Data lines –
------------------------------------------------------------

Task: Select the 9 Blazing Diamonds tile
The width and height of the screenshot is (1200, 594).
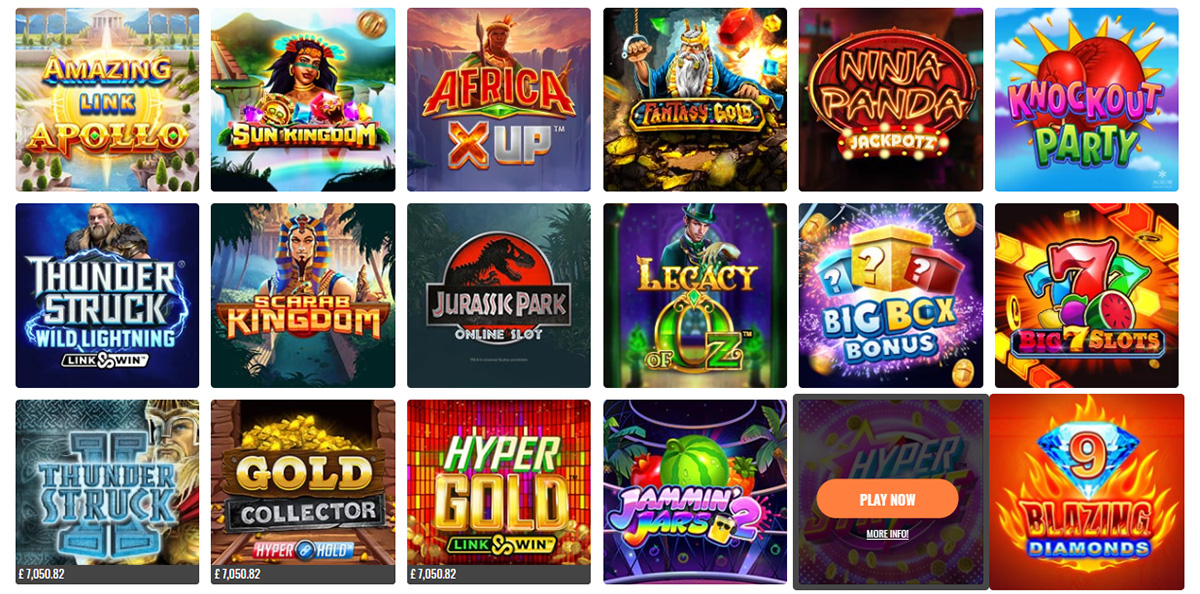Action: tap(1087, 491)
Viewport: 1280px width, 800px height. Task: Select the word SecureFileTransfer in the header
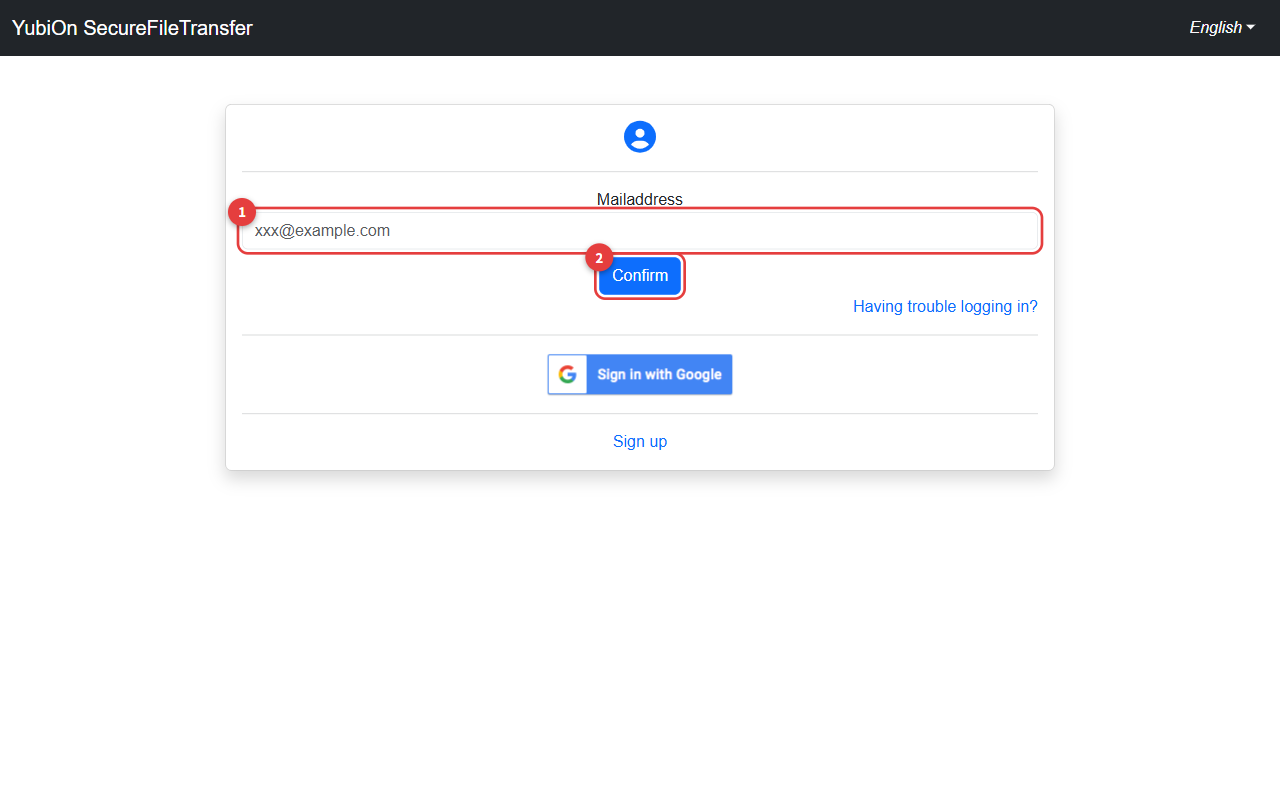tap(168, 28)
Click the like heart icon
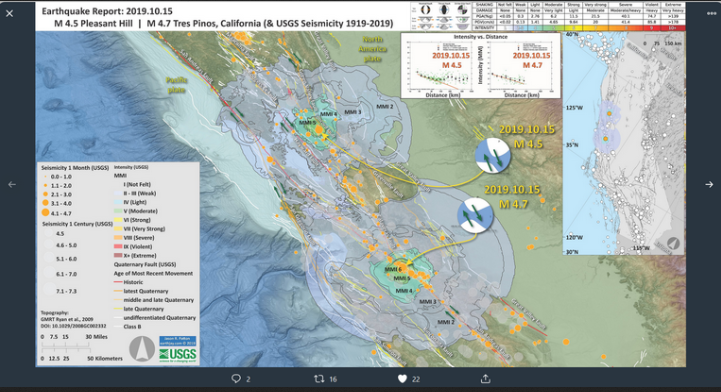This screenshot has height=392, width=721. (x=402, y=379)
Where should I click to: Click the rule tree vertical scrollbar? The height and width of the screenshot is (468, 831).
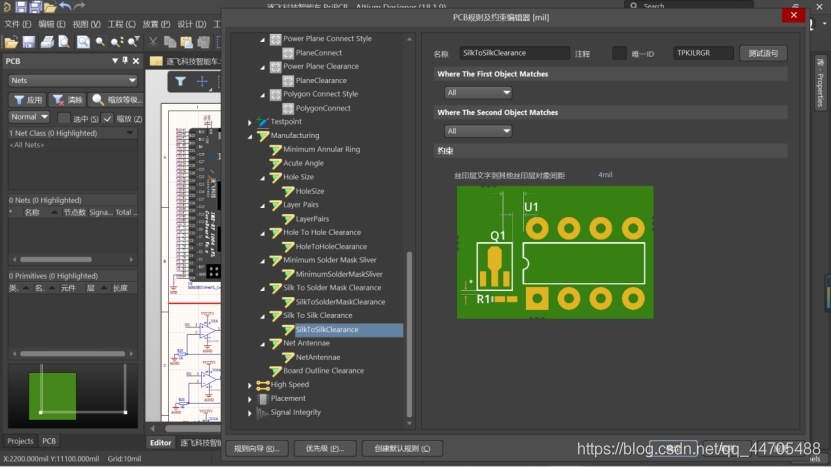pyautogui.click(x=409, y=334)
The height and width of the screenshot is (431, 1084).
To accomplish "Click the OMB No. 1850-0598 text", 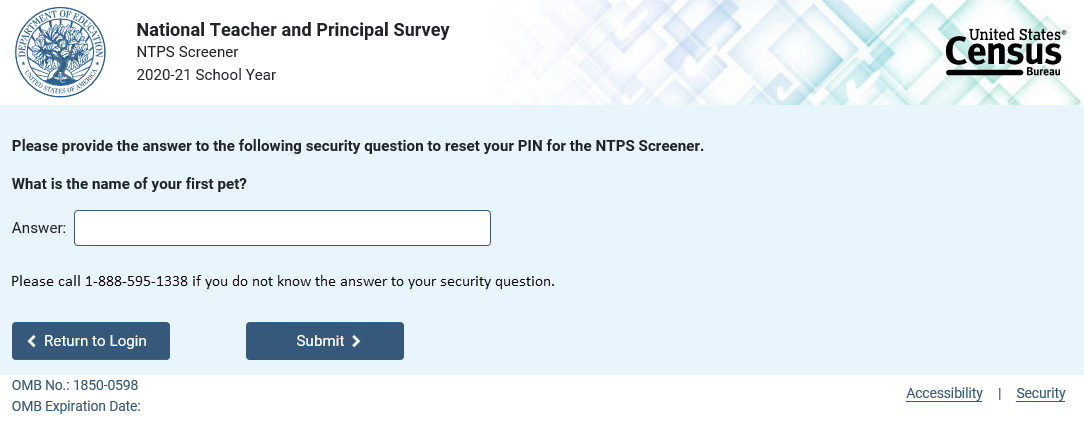I will [x=75, y=385].
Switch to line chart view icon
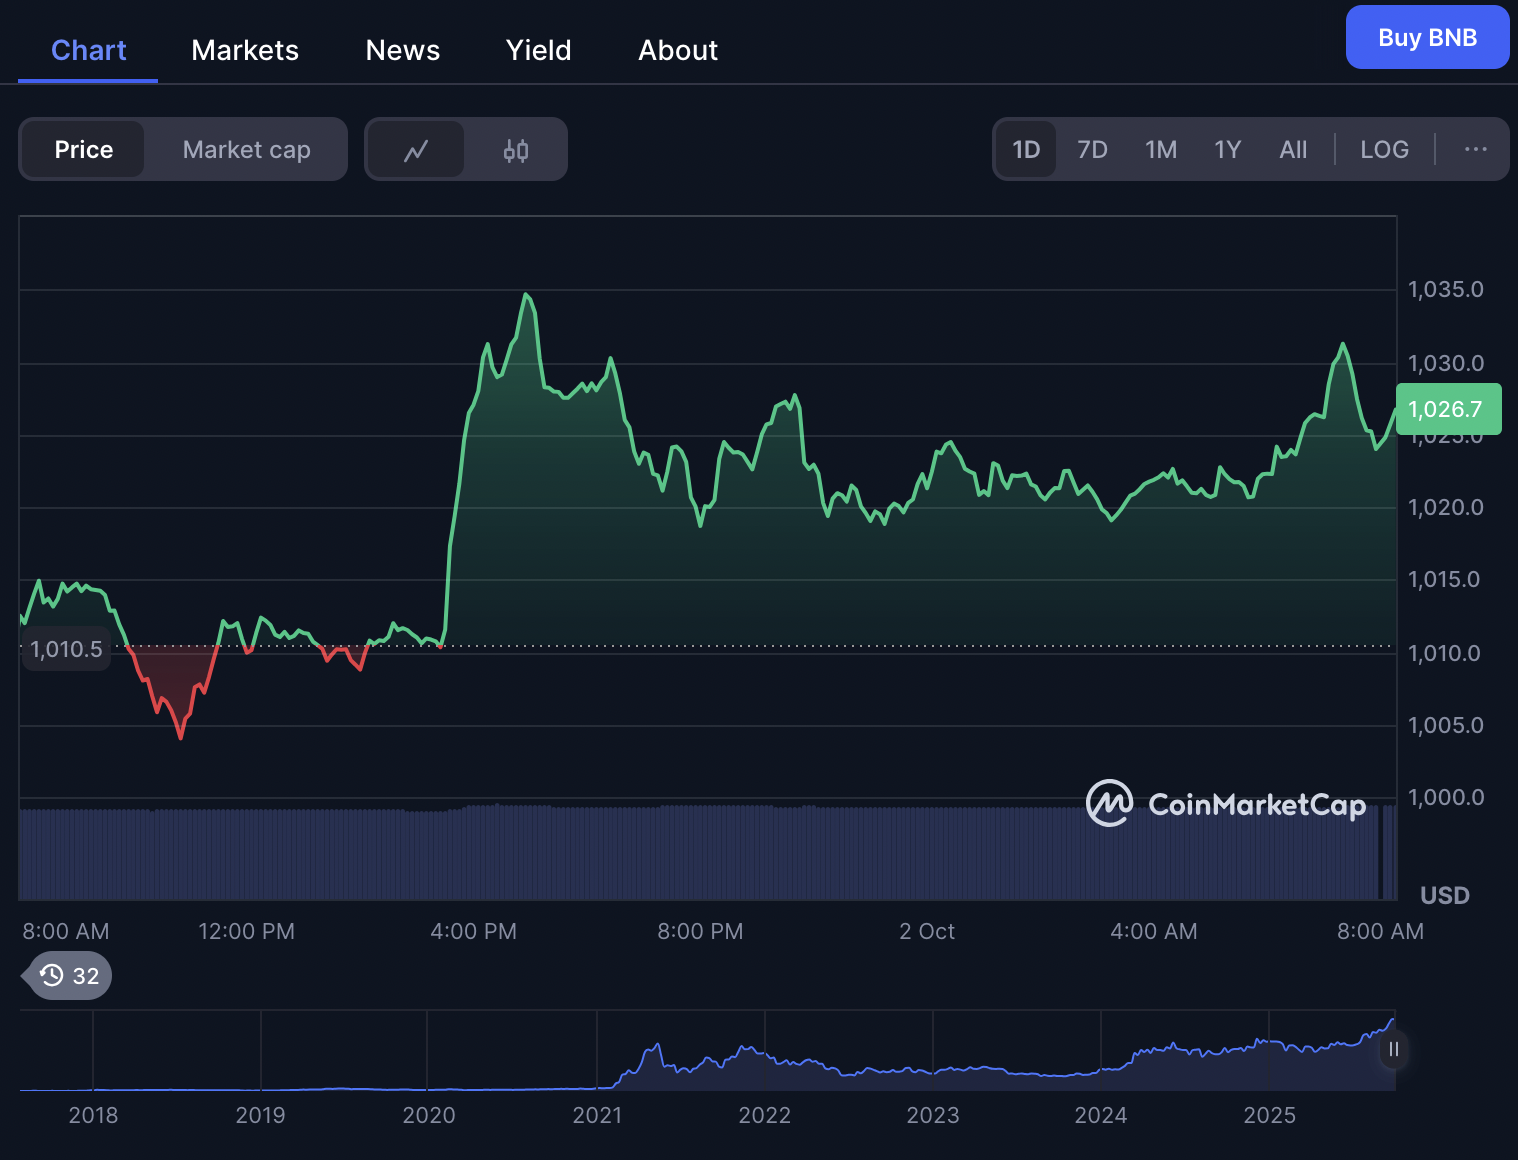This screenshot has height=1160, width=1518. (416, 150)
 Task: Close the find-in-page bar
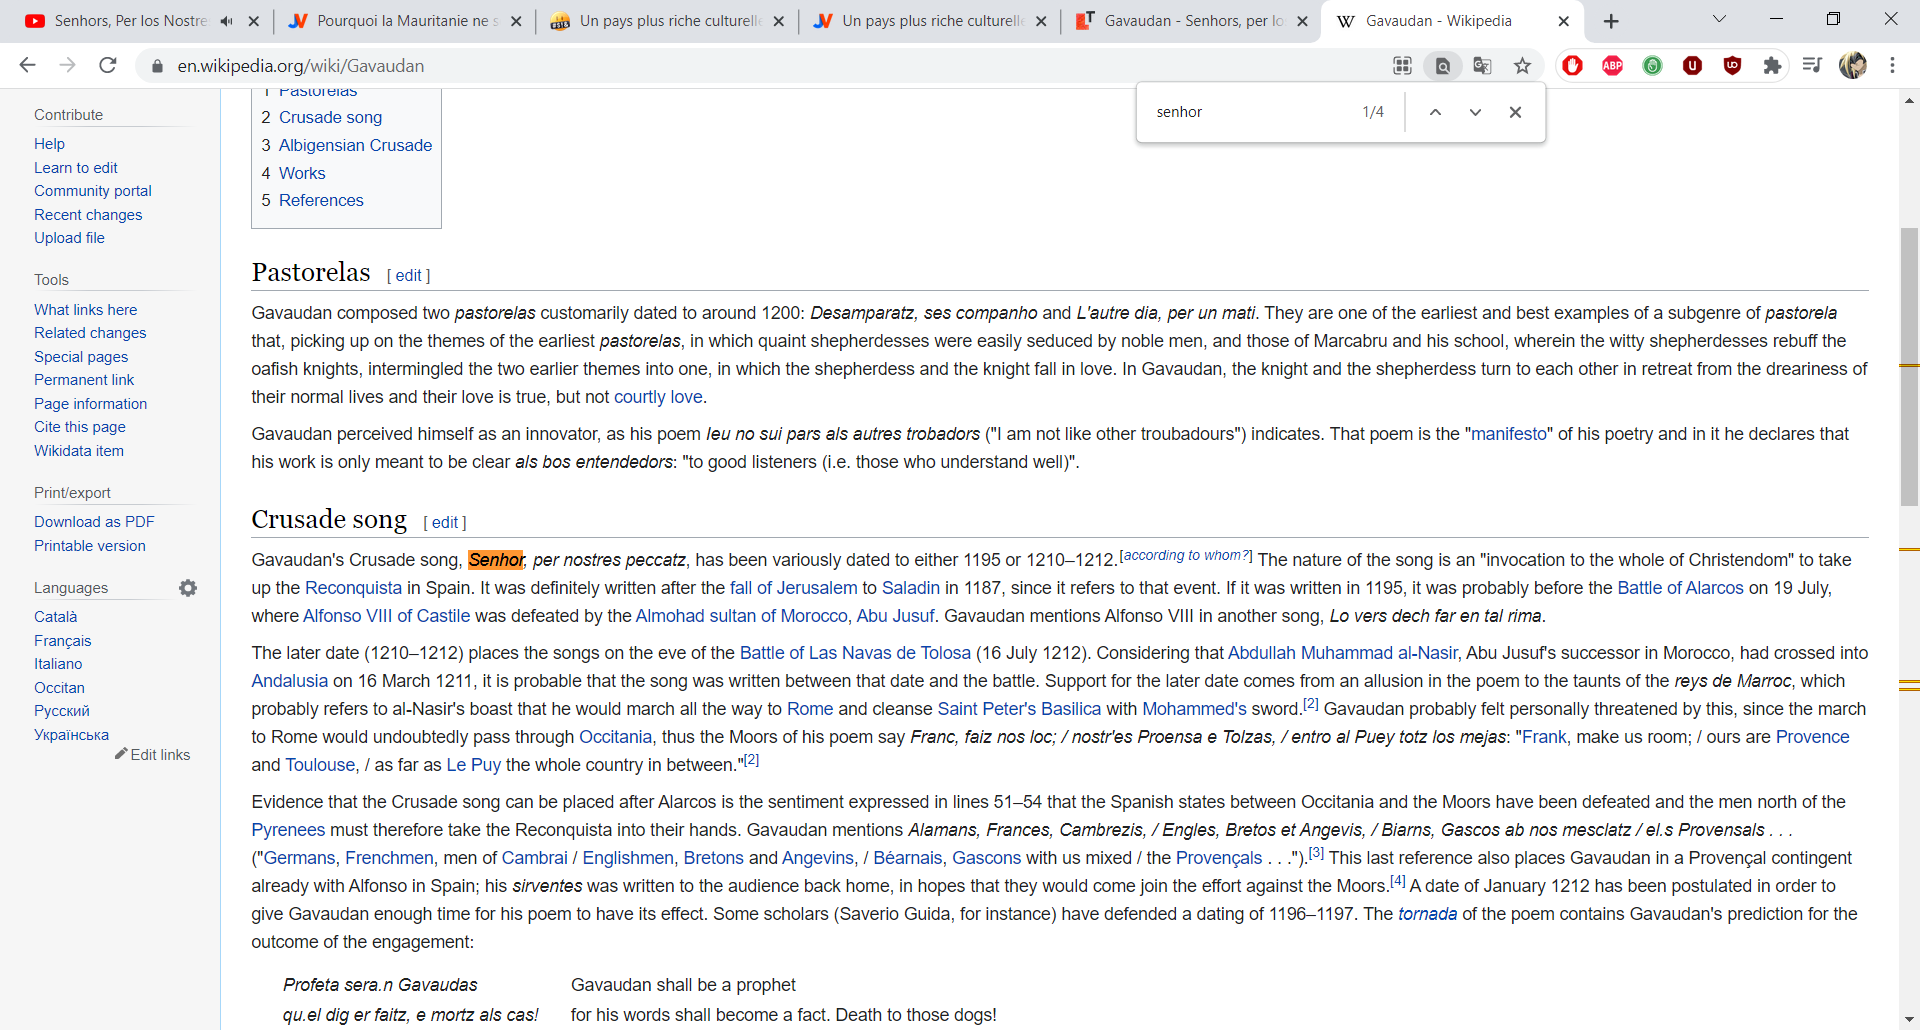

------------------------------------------------------------

How many of the lines above contain the string "icon"? Case counts. Reply with the number alone.

Answer to the exercise – 2